Data Science & Machine Learning Portfolio

These are data science and machine learning projects I've worked on in my spare time. Further description, and links to Jupyter Notebooks, can be found below.


Spam detection with Naive Bayes

Confusion matrix consisting of 4 panels: 1199 true negatives (not spam, classified as not spam), 176 true positives (spam, classified as spam), 13 false negatives and 5 false positives. This differs from the
Confusion matrix showing the number of true positives (spam classified as spam), false positives (spam classified as ham), true negatives and false negatives.

Implementing the Naive Bayes classifier to achieve almost 99% test set accuracy on Kaggle's SMS Spam Collection Dataset. The classifier also achieves high precision (98.8%) and recall (92.7%). The features are based on words used, as well as the presence of money symbols and numbers of various lengths.


Reinforcement learning for navigation

3-by-4 grid with arrows in each cell indicating the direction taken by the optimal policy.
Visualisation of a navigation task and the optimal policy.

An implementation of value iteration to find the optimal policy for reinforcement learning problems. In the scenario depicted above, the agent is placed 3 cells across and 3 cells down in a 3-by-4 grid. The top-right corner is the goal state, giving a reward of +1. Below that is a fail state, giving a reward of -1. Every other state gives -0.1, incentivising the agent to not dilly-dally. The arrows indicate the direction to move, as proposed by the optimal policy. There's a 75% chance of moving in the intended direction, and a 25% chance of veering left or right. This is why, at grid position (2,3), the optimal decision is to go left, avoiding the possibility of accidentally reaching the fail state.

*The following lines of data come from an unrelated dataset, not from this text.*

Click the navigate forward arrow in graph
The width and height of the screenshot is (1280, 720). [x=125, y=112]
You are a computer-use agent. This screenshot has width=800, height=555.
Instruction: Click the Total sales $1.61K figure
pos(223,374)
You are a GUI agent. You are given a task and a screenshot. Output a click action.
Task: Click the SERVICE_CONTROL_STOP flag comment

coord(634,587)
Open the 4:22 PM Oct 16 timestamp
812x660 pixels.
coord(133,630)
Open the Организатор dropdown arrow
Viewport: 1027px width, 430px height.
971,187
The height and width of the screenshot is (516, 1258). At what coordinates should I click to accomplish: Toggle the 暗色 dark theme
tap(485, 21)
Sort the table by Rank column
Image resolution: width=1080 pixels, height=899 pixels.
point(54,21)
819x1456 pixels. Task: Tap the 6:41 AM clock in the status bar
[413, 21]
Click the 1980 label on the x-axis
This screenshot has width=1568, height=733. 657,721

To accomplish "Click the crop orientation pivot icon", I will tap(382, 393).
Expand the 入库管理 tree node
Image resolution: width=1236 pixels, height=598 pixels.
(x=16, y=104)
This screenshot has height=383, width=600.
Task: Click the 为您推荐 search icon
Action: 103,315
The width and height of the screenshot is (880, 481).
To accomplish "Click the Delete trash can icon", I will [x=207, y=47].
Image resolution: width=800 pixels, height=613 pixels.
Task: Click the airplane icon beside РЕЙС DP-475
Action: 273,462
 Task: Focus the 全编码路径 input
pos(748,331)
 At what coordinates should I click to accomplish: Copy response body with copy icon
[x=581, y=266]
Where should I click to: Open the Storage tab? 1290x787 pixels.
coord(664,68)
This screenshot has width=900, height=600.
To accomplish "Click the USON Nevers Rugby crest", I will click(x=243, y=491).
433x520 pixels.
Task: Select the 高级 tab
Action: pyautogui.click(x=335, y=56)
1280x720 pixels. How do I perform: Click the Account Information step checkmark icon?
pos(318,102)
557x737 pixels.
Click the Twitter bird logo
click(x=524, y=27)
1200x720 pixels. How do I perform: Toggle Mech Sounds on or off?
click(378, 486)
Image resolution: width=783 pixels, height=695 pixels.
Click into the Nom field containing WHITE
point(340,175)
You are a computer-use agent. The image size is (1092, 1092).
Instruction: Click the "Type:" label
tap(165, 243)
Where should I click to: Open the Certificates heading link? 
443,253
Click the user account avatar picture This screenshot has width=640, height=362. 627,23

Linear models and gaussian discriminative analysis of iris dataset

Plot of sepal length vs. the predicted value, showing that the prediction is pretty good for all flower types.
Sepal length vs. predicted value, roughly following the line x=y.

Applying linear models to regression and classification tasks on the iris flower dataset. Also includes my own implementation of gaussian discriminative analysis, which happens to perform worse than logistic regression on this dataset.


Country clustering with k-means and GMM

2-dimensional plot of country data, clustered into 4 groups.
PCA visualisation of country clusters with k=4.

Implementing k-means and the gaussian mixture model to cluster countries based on economic data. The elbow and silhouette methods are used to pick an appropriate number of clusters.